TASK INSTRUCTIONS: The line with "Where should I" through the last line of the entries: give these again exactly, and only these, without any pictures.

INPUT FOR THIS TASK section start

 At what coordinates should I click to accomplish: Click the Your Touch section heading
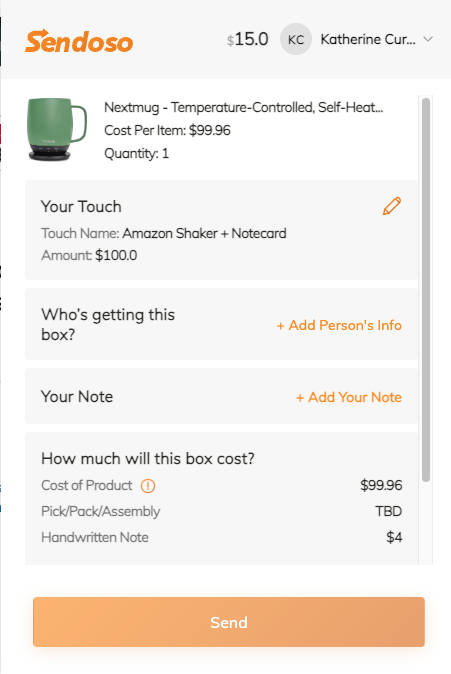click(x=81, y=207)
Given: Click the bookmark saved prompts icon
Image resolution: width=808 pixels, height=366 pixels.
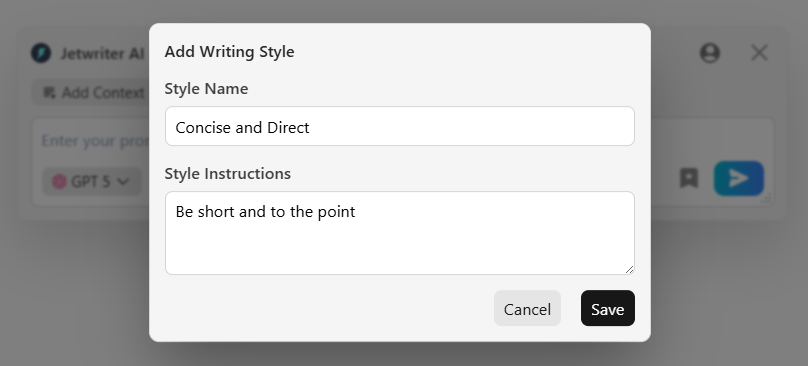Looking at the screenshot, I should 689,178.
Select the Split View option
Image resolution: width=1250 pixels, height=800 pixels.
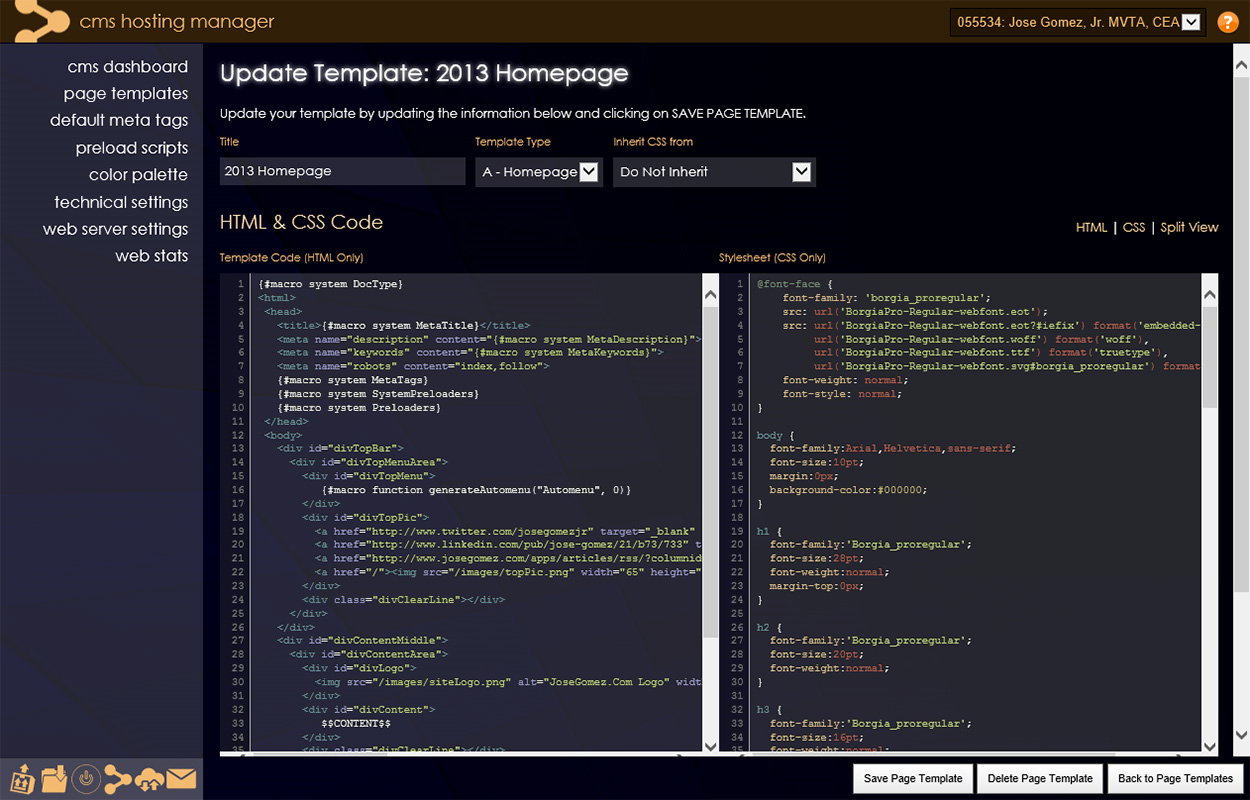pos(1189,227)
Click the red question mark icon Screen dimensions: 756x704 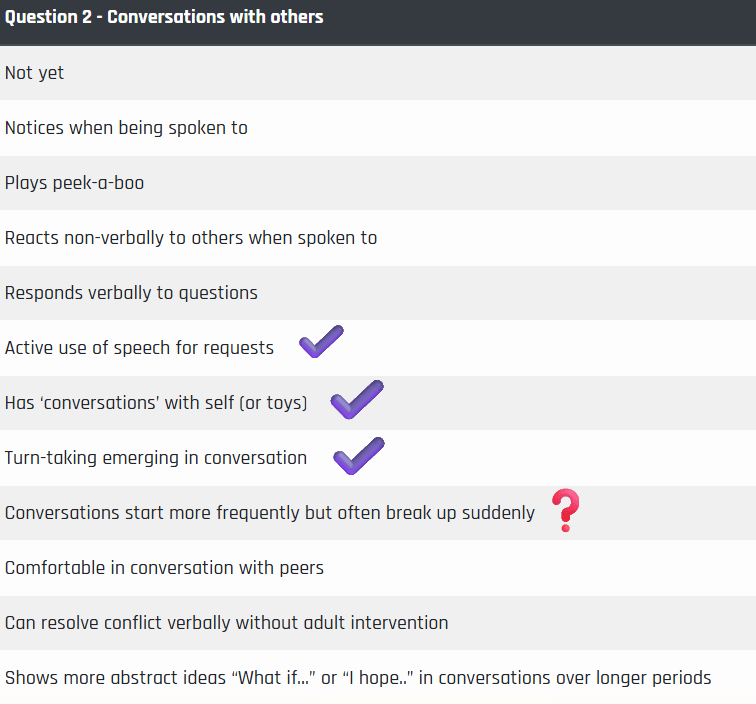point(566,510)
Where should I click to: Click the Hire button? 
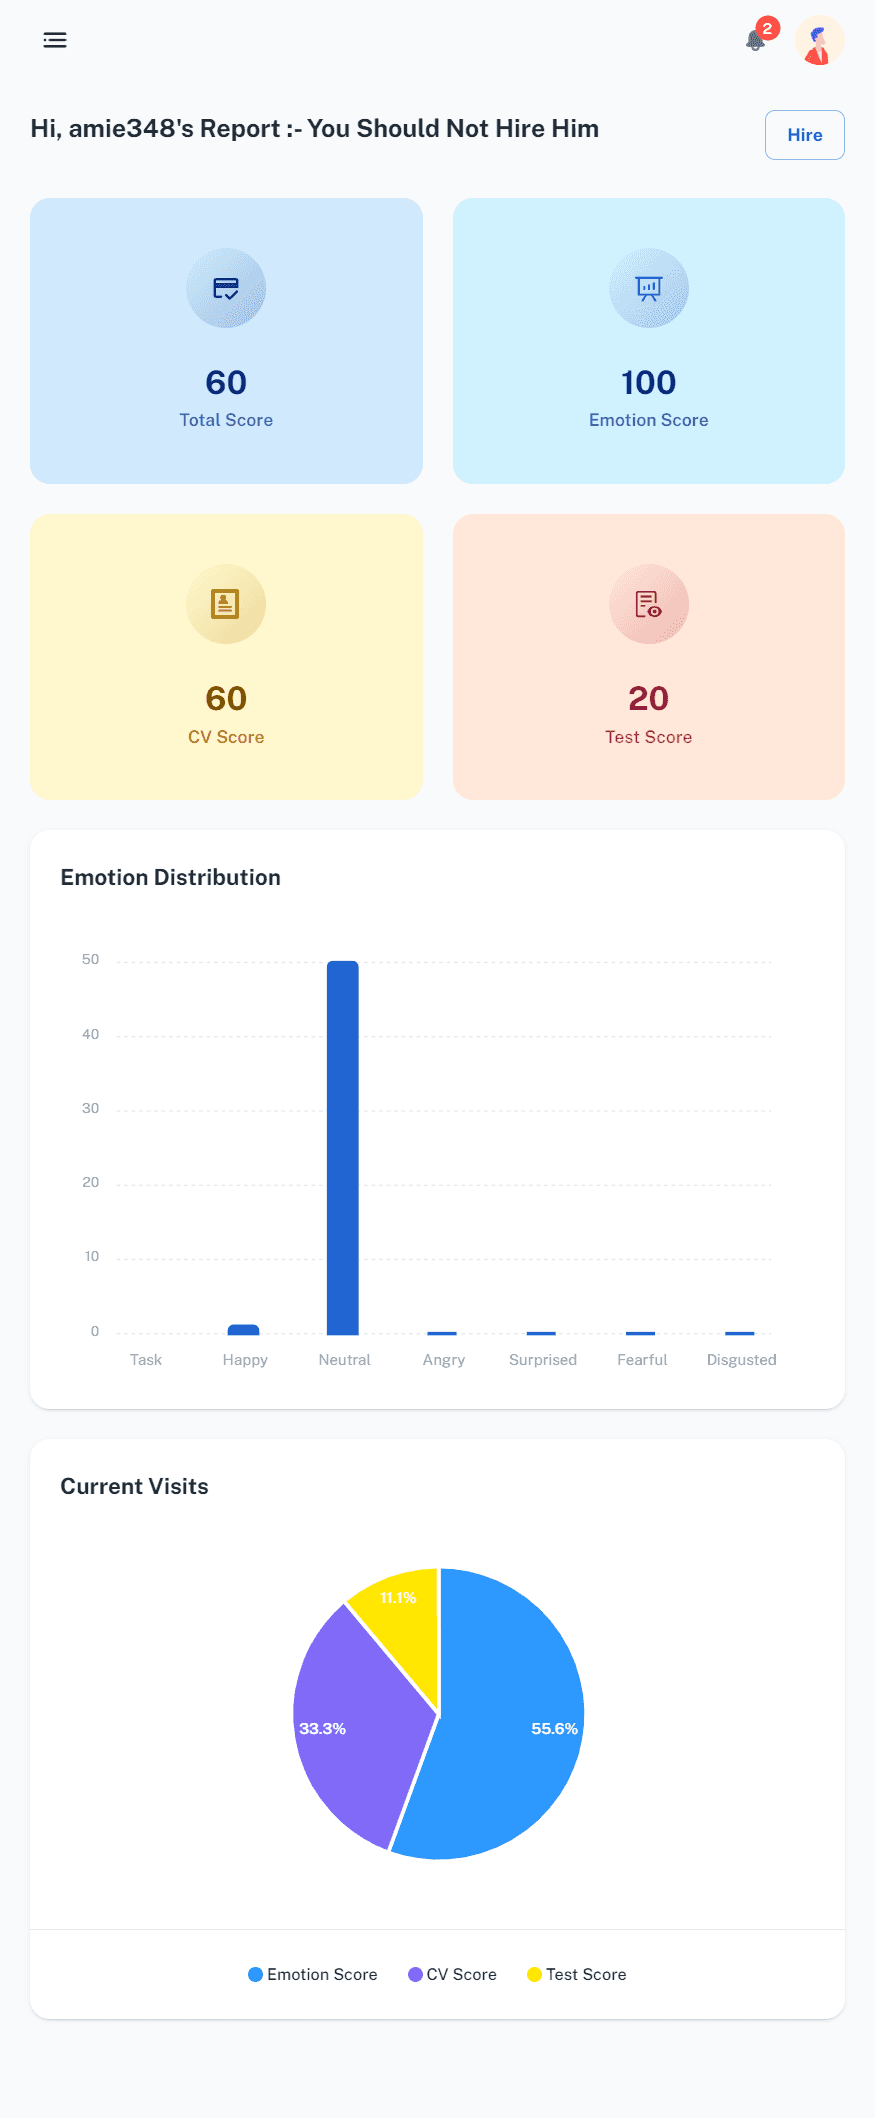point(805,135)
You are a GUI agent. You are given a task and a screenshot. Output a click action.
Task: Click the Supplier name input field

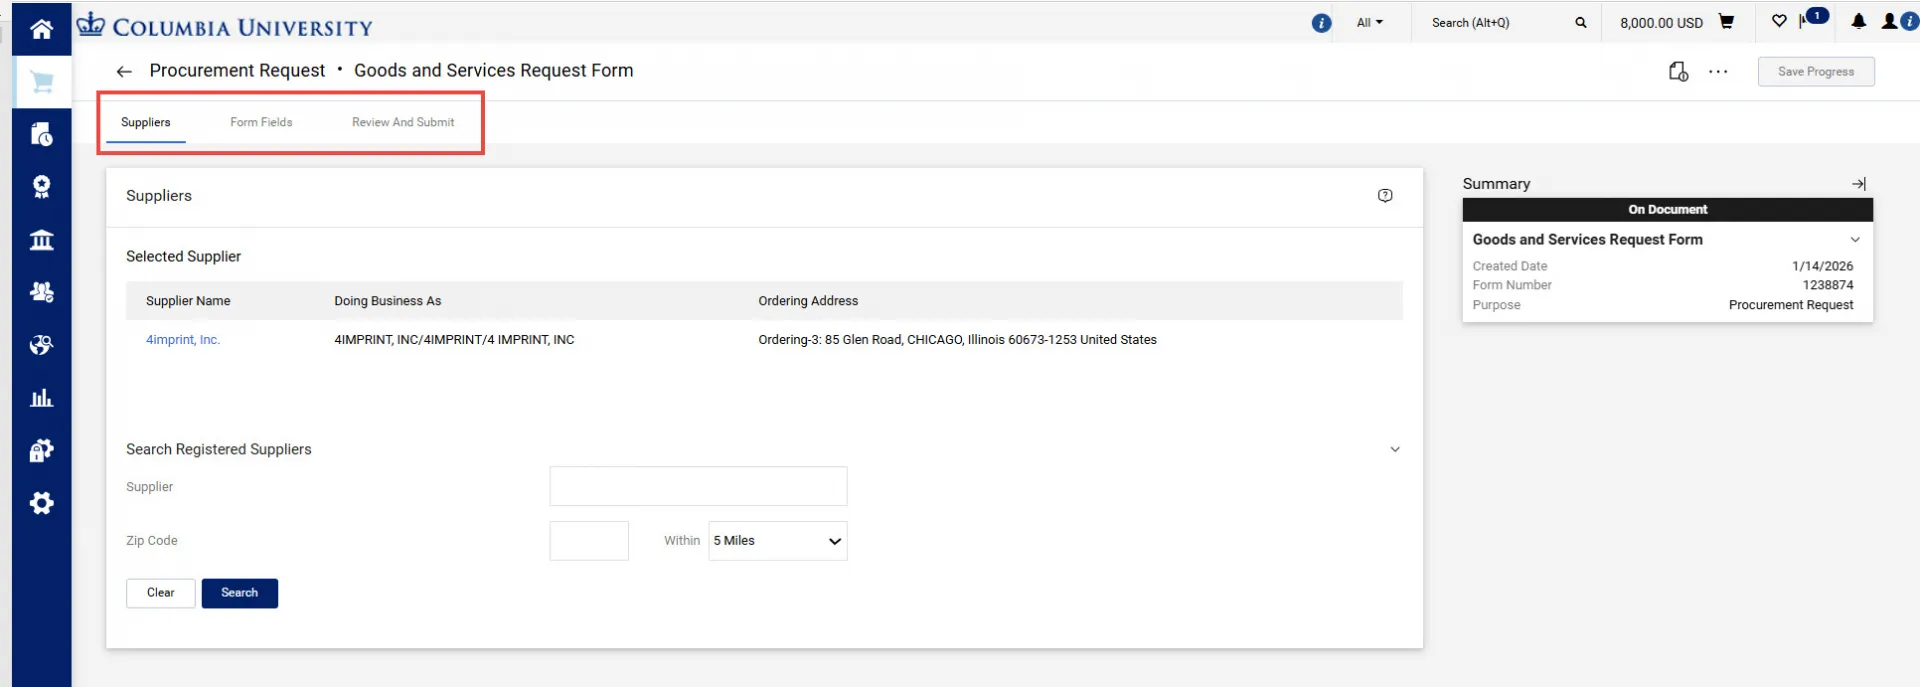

INPUT FOR THIS TASK section end

SOLUTION:
Where should I click to: Click the Hire button? 
point(805,135)
You are a GUI agent. You are given a task and a screenshot. Output a click action.
Task: Click the Supplier name input field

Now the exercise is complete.